▶ Source excerpt
-- Begin --
We should save every model we experiment with, so we can come back easily to any model we want, saving both hyperparameters and the trained parameters, as well as the cross-validation scores and maybe even the predictions. You can save Scikit-Learn models by using Python's _pickle_ module, or using sklearn.externals.joblib

In [None]:
from sklearn.externals import joblib
joblib.dump(my_model, "my_model.pkl")
# and later...
my_model_loaded = joblib.load("my_model.pkl")

The goal is to find to shortlist a few promising models (two to five).

### Fine-Tune Your Model

Now that we have a shortlist of promising models, we need to fine-tune them.

#### Grid Search

Rather than trying manually different combinations of hyperparameters, we can use Scikit-Learn's _GridSearchCV_ to search for us. We pass the hyperparameters we want to experiment with, and what values to try out, and it will evaluate all the possible combinations of hyperparameters values, using cross-validation

In [None]:
from sklearn.model_selection import GridSearchCV
param_grid = [
    {'n_estimators': [3, 10, 30], 'max_features': [2, 4, 6, 8]},
    {'bootstrap': [False], 'n_estimators': [3, 10], 'max_features': [2, 3, 4]},
]

forest_reg = RandomForestRegressor()

grid_search = GridSearchCV(forest_reg, param_grid, cv=5,
                    scoring='neg_mean_squared_error',
                    return_train_score=True)


grid_search.fit(housing_prepared, housing_labels)

If _GridSearchCV_ is initialized with refit = True (which is the default), then once it finds the best estimator using cross-validation, it retrains on the whole training set.

Some of the data preparation steps can also be treated as hyperparameters. For example, GridSearch will find out whether or not to add a feature we are not sure about, similarly being used to find the best way to handle outliers, missing features, feature selection, etc.



### Randomized Search

When the hyperparameter _search space_ is large, it is often preferable to use _RandomizedSearchCV_ instead. It is used the same way as _GridSearchCV_, but instead of trying out all possible combinations, it evaluates a given number of random combinations by selecting a random value for each hyperparameter at every iteration.
-- End --
▶ Short problem A
Answer these questions from the Scikit-Learn tuning text:
(i) Besides Python's pickle module, what can be used to save Scikit-Learn models?
(ii) When GridSearchCV is initialized with refit = True, what does it do once it finds the best estimator?
(iii) How many promising models should the shortlist contain?
▶ Short problem B
Carry on writing the Scikit-Learn tuning text, starting right after its last sentence about RandomizedSearchCV.
The lines that come next are separate material, not part of the Scikit-Learn tuning text.

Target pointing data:
-- Begin --
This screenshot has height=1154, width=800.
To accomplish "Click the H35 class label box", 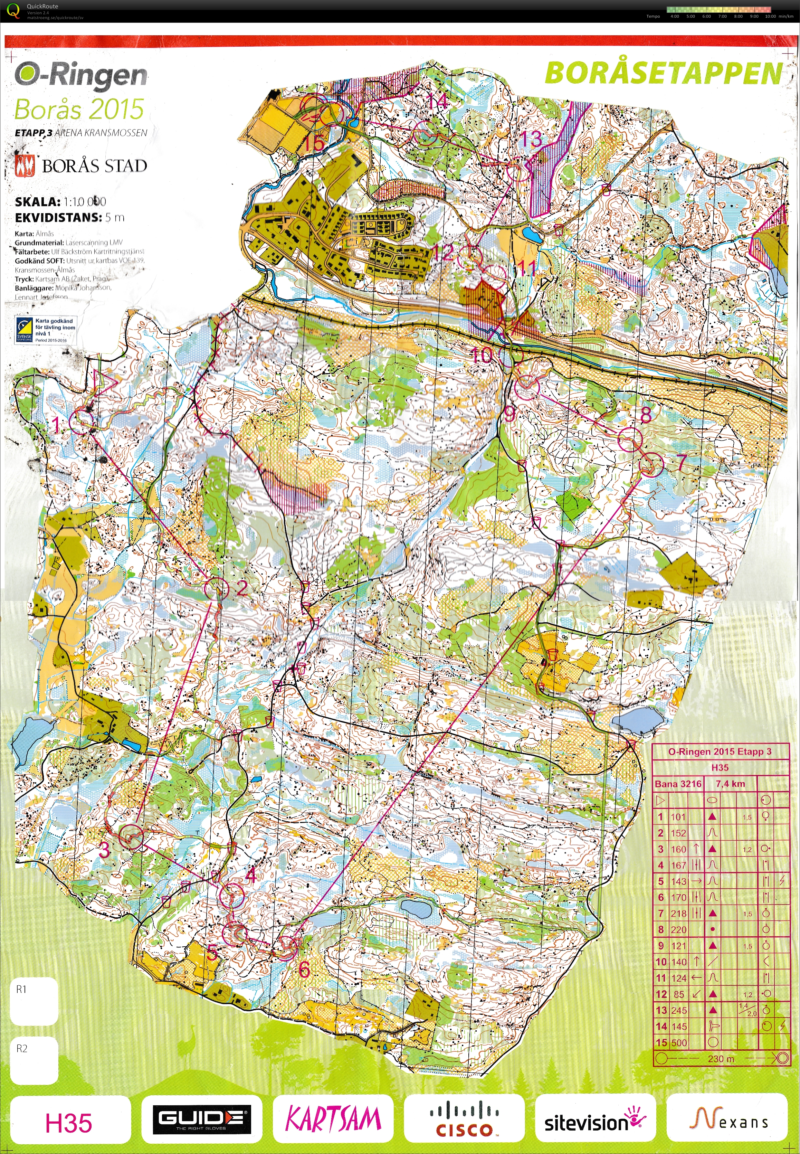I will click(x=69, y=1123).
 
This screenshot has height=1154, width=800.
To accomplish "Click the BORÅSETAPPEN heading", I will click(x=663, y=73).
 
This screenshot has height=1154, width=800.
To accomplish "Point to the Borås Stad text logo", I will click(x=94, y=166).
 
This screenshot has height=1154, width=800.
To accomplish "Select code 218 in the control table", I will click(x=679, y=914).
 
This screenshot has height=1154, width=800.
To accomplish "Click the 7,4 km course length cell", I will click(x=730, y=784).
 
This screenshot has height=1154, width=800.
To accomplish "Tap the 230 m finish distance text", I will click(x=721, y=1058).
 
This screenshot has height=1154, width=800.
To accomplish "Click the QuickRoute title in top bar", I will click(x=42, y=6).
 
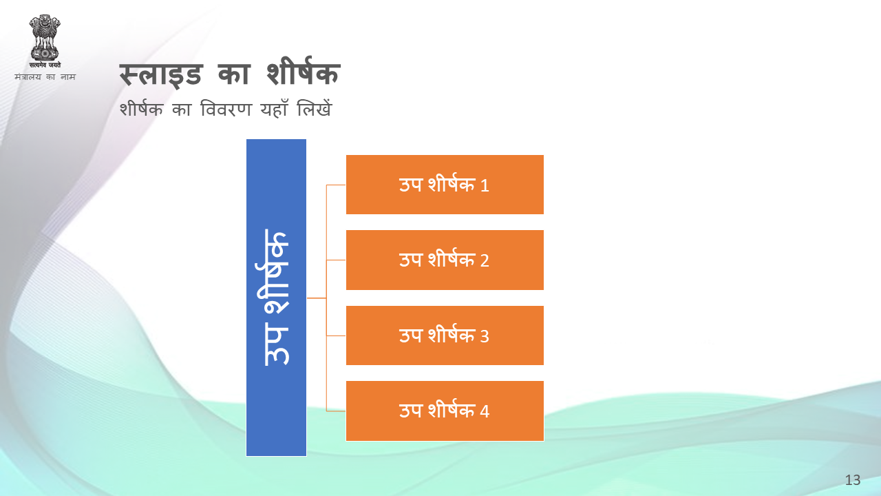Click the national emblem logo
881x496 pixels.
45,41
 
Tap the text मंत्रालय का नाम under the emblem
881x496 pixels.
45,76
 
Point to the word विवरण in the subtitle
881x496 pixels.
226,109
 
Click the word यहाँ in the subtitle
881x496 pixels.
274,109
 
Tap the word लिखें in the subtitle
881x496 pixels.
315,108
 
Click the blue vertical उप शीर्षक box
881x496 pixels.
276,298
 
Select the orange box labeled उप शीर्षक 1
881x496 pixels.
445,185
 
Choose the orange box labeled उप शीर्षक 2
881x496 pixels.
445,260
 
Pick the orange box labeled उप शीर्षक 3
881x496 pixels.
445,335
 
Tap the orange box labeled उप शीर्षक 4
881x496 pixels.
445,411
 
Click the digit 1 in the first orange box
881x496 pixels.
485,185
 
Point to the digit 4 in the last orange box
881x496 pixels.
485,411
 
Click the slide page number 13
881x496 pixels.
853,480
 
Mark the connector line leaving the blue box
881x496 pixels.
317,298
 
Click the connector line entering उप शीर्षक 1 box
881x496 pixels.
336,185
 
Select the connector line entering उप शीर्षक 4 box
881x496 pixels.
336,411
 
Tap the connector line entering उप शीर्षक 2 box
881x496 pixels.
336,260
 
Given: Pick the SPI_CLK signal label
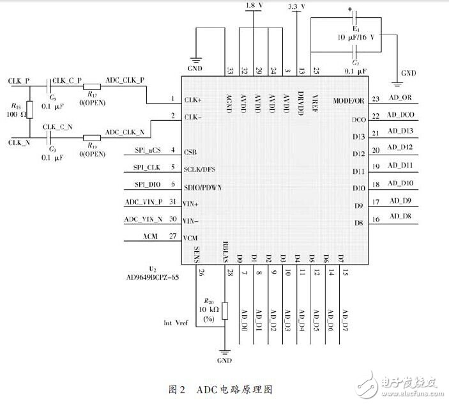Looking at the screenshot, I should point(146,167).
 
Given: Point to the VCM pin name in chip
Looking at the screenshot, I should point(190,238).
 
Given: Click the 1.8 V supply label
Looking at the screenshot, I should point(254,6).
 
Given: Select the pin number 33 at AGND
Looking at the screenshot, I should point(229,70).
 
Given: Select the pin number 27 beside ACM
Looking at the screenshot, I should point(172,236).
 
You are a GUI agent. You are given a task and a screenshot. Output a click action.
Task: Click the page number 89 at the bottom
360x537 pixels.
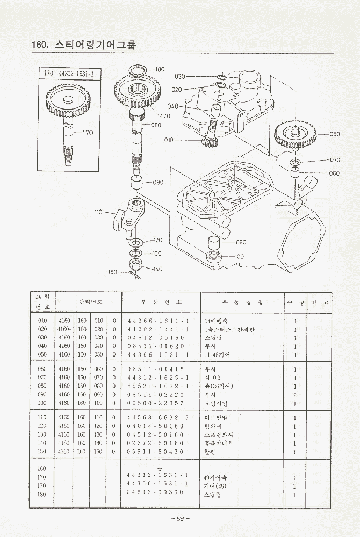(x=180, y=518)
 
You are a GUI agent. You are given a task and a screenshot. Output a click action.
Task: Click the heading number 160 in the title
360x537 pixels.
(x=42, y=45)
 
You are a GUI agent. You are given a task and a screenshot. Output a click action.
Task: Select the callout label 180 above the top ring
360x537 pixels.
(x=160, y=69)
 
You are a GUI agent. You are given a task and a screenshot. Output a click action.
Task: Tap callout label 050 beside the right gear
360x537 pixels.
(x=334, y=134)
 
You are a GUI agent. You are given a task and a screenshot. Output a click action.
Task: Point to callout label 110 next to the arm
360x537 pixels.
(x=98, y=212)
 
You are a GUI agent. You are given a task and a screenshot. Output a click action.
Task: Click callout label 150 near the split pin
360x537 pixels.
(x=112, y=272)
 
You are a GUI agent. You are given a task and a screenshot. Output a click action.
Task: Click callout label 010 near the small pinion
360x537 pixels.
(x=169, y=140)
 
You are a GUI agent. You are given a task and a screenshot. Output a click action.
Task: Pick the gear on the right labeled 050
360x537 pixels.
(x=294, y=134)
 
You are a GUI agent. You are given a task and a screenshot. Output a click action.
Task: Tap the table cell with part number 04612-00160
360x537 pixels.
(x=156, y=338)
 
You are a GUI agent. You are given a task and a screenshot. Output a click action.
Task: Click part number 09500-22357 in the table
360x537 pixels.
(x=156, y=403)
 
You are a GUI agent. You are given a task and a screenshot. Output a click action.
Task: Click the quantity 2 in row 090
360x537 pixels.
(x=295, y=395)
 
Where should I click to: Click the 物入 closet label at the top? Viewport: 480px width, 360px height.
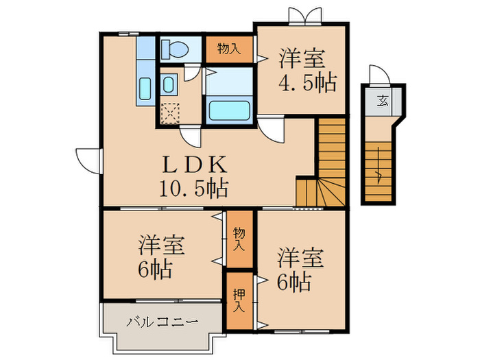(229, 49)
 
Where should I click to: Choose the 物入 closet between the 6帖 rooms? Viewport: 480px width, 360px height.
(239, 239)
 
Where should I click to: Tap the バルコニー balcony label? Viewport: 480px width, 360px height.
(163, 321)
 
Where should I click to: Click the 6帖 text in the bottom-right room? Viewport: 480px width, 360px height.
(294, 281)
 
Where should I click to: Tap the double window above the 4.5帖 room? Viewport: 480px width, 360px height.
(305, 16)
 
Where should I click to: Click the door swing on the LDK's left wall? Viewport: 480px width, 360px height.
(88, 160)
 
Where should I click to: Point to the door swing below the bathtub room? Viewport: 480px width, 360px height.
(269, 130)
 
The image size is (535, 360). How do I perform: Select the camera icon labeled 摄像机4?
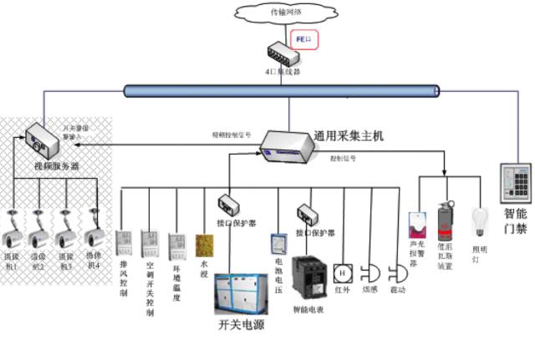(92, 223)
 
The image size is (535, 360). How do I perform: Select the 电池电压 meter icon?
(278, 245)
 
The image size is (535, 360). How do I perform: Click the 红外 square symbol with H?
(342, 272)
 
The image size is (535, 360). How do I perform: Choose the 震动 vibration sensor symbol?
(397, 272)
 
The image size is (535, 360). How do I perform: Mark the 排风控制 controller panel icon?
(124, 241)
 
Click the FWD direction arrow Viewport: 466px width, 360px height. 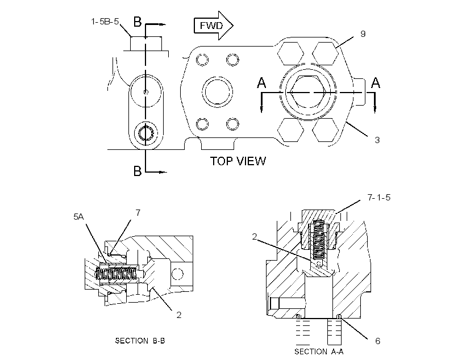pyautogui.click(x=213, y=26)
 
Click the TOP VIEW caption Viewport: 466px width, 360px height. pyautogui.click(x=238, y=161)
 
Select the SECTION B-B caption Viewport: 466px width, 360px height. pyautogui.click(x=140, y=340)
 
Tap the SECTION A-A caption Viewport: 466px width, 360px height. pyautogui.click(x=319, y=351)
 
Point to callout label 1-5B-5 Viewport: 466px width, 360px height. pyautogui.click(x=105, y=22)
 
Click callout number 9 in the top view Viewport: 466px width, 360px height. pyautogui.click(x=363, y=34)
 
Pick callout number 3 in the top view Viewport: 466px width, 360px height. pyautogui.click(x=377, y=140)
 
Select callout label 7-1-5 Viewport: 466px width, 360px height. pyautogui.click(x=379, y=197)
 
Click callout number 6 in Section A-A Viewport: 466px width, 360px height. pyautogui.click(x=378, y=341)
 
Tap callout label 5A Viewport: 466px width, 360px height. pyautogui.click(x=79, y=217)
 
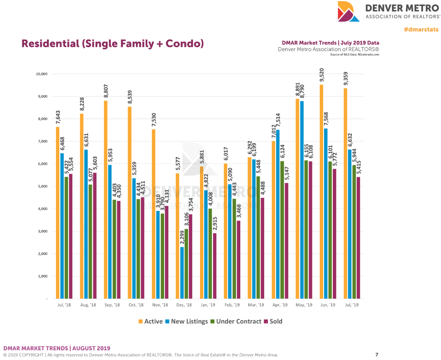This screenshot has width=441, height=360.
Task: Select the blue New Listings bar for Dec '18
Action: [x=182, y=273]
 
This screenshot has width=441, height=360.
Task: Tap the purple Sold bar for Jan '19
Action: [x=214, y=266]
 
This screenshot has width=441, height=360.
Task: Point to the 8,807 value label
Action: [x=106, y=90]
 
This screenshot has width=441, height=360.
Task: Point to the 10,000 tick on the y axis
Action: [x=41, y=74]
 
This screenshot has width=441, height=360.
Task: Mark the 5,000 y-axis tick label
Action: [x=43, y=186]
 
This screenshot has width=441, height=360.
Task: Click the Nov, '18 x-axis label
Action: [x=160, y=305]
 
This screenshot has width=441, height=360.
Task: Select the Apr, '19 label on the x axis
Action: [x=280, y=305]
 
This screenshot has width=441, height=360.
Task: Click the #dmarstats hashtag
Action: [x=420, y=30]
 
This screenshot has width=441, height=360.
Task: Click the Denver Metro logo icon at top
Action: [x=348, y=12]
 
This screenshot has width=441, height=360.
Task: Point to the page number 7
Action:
-- End --
▶ Task answer A
(i) sklearn.externals.joblib
(ii) It retrains on the whole training set.
(iii) Two to five.

▶ Task answer B
### Ensemble Methods

Try to combine the models that perform best. The group ("ensemble") will often perform better than the best individual model, especially if the individual models makes very different type of errors.

### Analyze the Best Models and their Errors

![image.png](attachment:image.png)

![image-2.png](attachment:image-2.png)


Then try some solutions, like dropping less important features, look at specific errors your system makes, etc

### Evaluate your system

After tweaking your model, it is time to evaluate the final model on the test set. Find its generalization error, and a 95% confidence interval.



---

## Present your solution

highlight what we learned, what worked and what did not, the assumptions made, system's limitations, etc

## Launch, Monitor, and Maintain Your System

* Get solution ready for production, pluggin the production input data sources into the system and writing tests.

* Monitor code to check system's live performance at regular intervals and trigger alerts when it drops &rarr; avoid breakage and performance degradation.

* Human evaluation of the system

* Evaluate input data quality

* Retrain the model on a regular basis using fresh data &rarr; automate it as much as possible)